The training instructs people to keep the patient or student SAFE by:
- Staying with the individual
- Accessing help
- Validating their feelings
- Eliminating lethal risks
Help is available
Researchers are exploring other approaches, too. While some of these ideas are being studied for impact on specific risk groups, many show promise for larger populations.
New national helpline
Earlier this year, the U.S. government introduced 988, a three-digit crisis line. Whereas 911 connects callers to emergency services, 988 quickly puts people in distress in touch with local mental health support.
Another valuable tool is screening, often performed by providers in various clinical settings.
“These help, whether you came in because you are having headaches or you’re feeling depressed,” Dr. Cadieux said. “Depression, anxiety and suicidal thoughts can happen to anyone at any point. We want to connect patients (to) support as soon as possible.”
Tapping into tech
Smartphones and wearable devices may help, too. In one study, researchers monitored wearable use among adolescents, tracking heart rate, step count and other metrics three times a day, according to the American Psychological Association.
This kind of information may help monitor a patient’s mood by tracking any deviations from their baseline measurements, indicating a possible increased level of risk for suicide.
Therapy continues to be a critical tool to help patients who may struggle with mental health. And identifying the best therapy for the patient is essential.
An American Journal of Psychiatry study found that brief treatment—12 sessions of cognitive behavioral therapy—helped reduce suicidal risk in veterans by 60%.
After early signs of promise, the U.S. Department of Veterans Affairs is engaged in a large-scale test of Caring Letters to better treat veterans.
After a veteran is released from the hospital, their providers send a number of personal notes of support, showing an interest in their well-being. These notes also include a reminder that help is available if they need it, and it provides information about nearby resources.

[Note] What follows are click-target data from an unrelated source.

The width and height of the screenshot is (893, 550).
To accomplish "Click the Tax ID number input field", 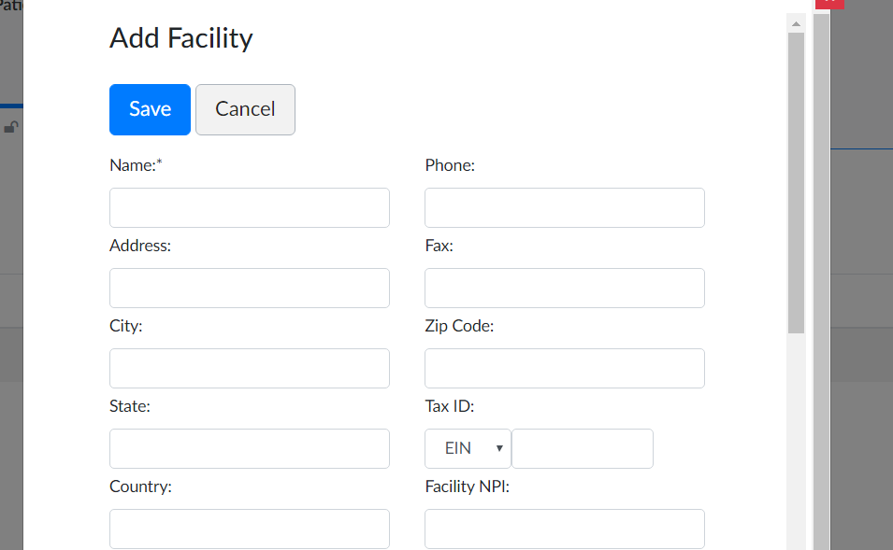I will click(x=582, y=448).
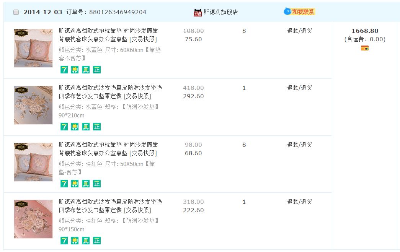Screen dimensions: 400x252
Task: Click the credit card payment icon under total
Action: point(364,48)
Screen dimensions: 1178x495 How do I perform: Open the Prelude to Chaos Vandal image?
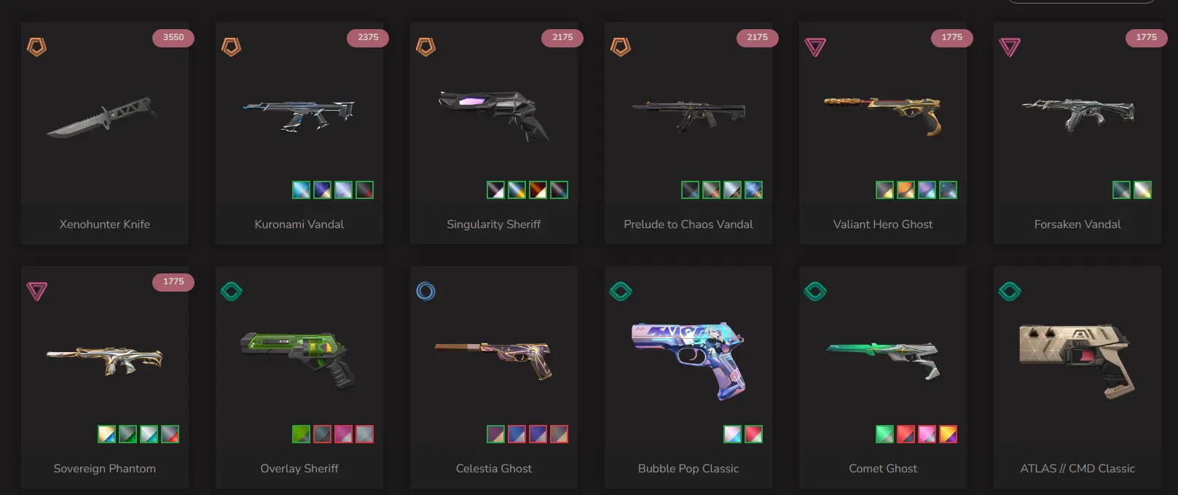tap(688, 115)
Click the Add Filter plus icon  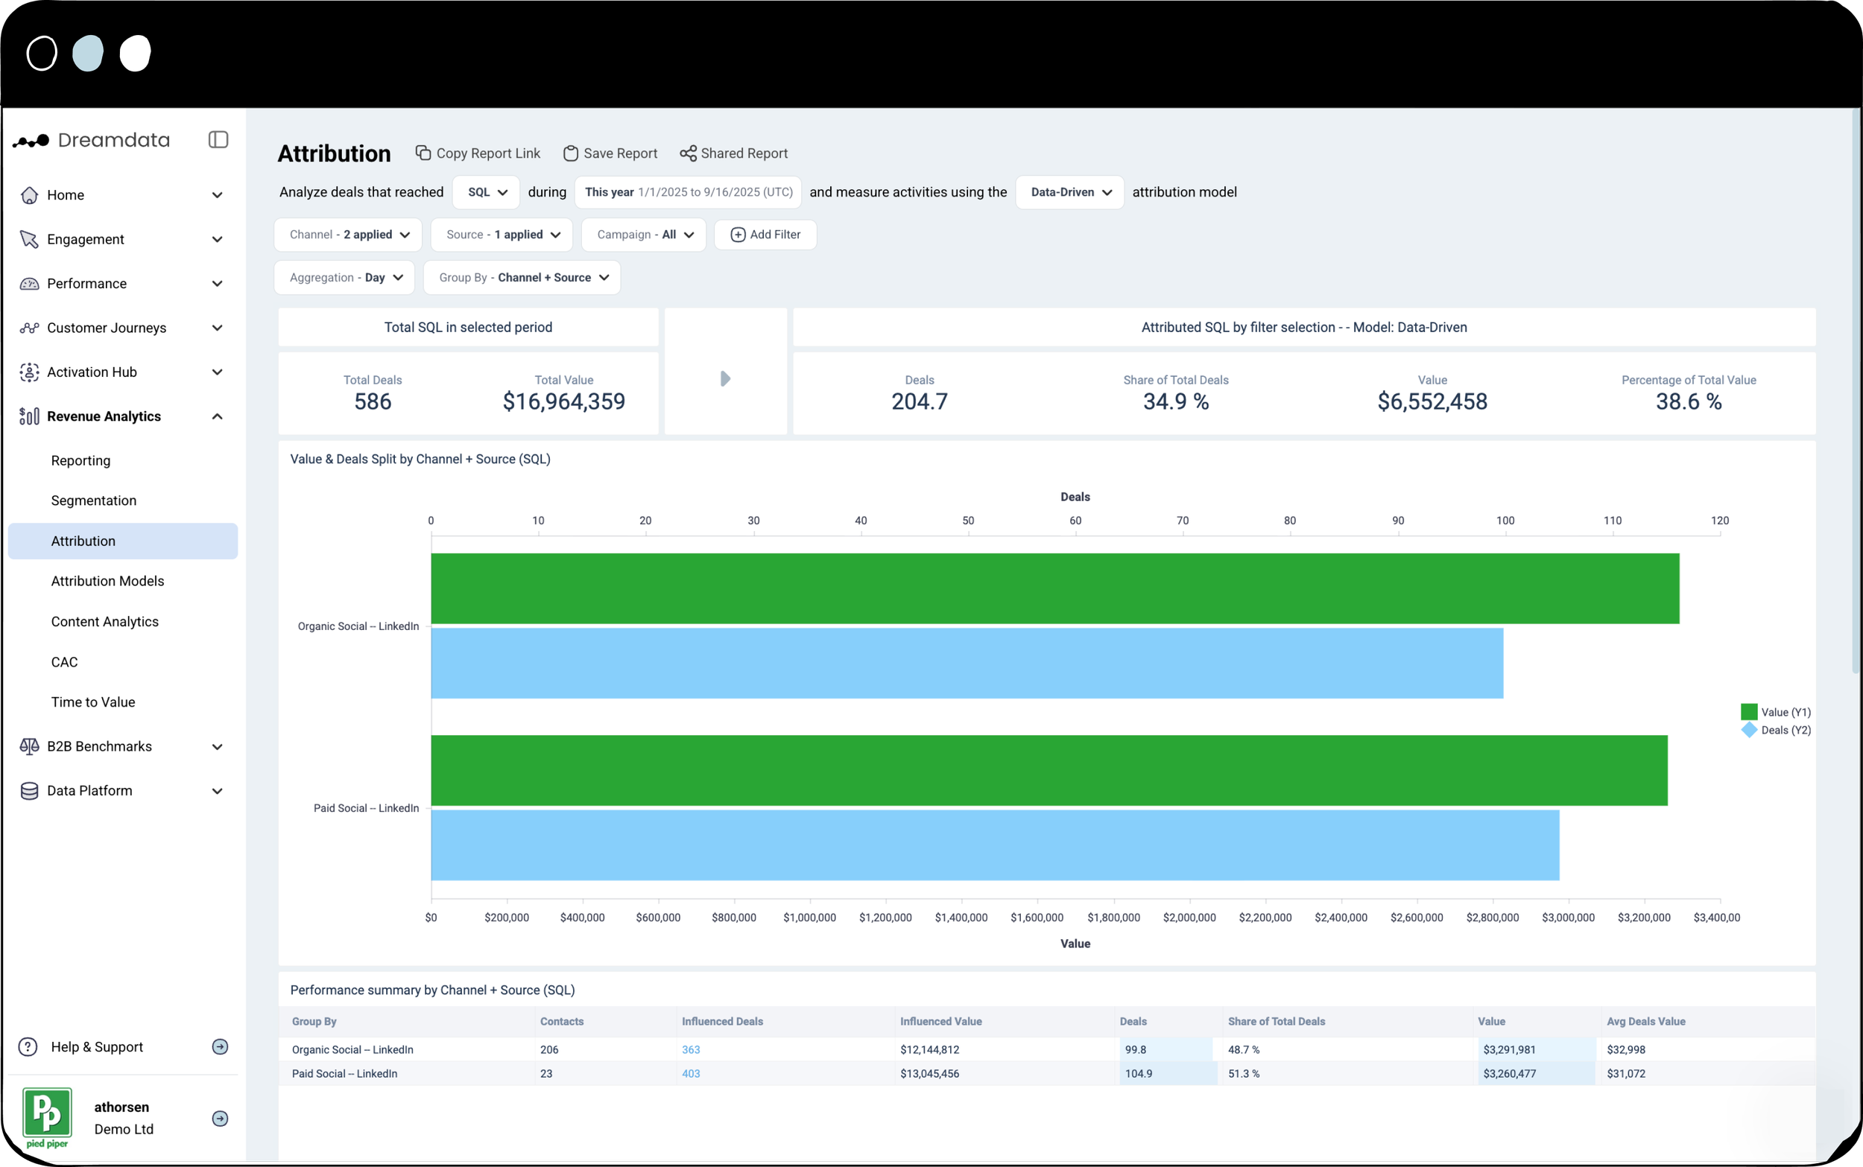tap(737, 235)
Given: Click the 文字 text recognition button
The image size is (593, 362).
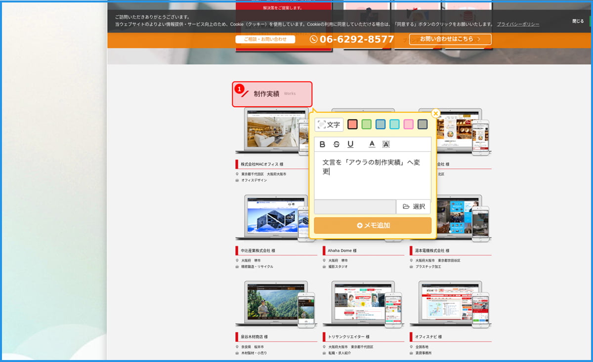Looking at the screenshot, I should (329, 124).
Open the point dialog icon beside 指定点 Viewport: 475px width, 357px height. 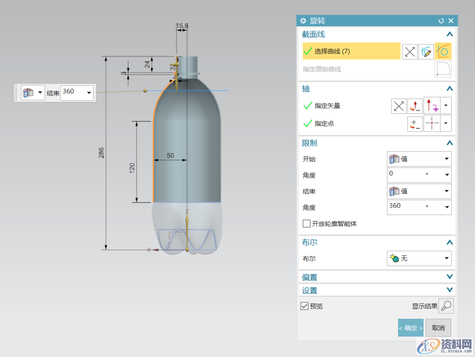(415, 124)
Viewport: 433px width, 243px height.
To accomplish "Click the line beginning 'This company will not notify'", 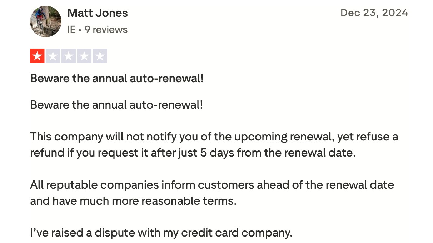I will point(214,137).
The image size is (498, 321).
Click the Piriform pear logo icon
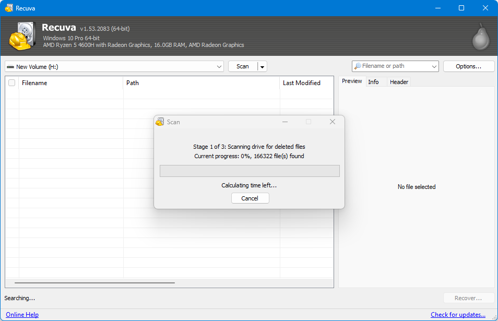481,37
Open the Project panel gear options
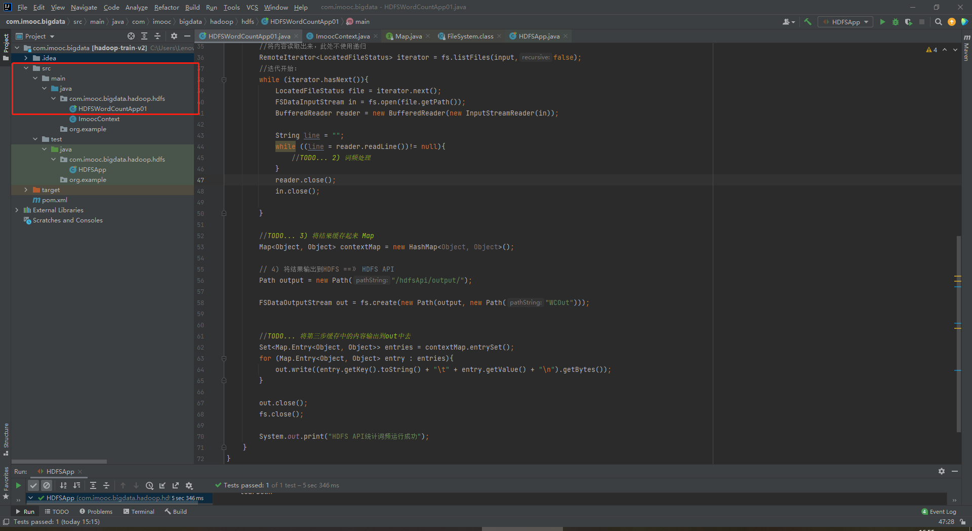Viewport: 972px width, 531px height. click(x=174, y=36)
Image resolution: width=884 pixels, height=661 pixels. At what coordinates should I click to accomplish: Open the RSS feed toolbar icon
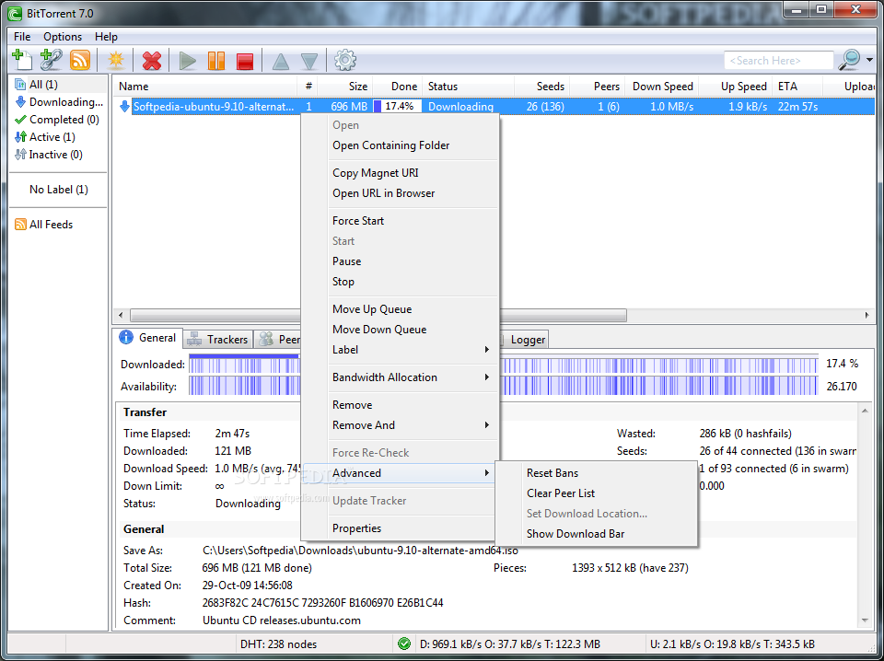80,60
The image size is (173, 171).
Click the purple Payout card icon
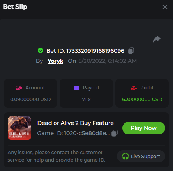(x=76, y=88)
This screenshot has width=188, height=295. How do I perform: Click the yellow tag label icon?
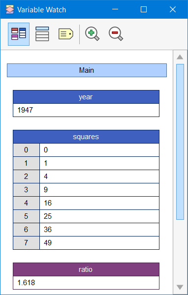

The ability to connect with others is important for everyone. “Having a connection with someone who will listen and be there is so important in supporting someone who is having suicidal thoughts,” Dr. Cadieux said.
Expanding support options
Beyond connecting with care providers for help, it’s also important for people to tap into growing support networks, Dr. Cadieux said.
There are groups designed to help those who are struggling with depression, such as the National Alliance on Mental Illness. There are also groups that can provide support to concerned family members.
Spectrum Health offers in-person and virtual appointments for mental and behavioral health treatment.
‘Being there for each other’
Every year, millions of people struggle with suicidal thoughts. Certain groups are at much higher risk, including Native Americans, Alaska Natives and non-Hispanic white populations.
Veterans and people who live in rural areas are also at higher risk, as are elderly people, as well as young people who identify as LGBTQ.
Certain professions, including first responders and those in the mining and construction industries, are also at higher risk.
Many health problems can elevate risk, too, including chronic illness, alcoholism and addiction.
And each pocket of risk reveals just how complex and widespread the problem is.
“Any person in any walk of life—any job, any age, any socioeconomic status—may have suicidal thoughts at some point,” Dr. Cadieux said. “This isn’t a veterans’ problem or a problem for adolescents.
“It’s an everybody problem. And we can all play a role in helping and being there for each other.”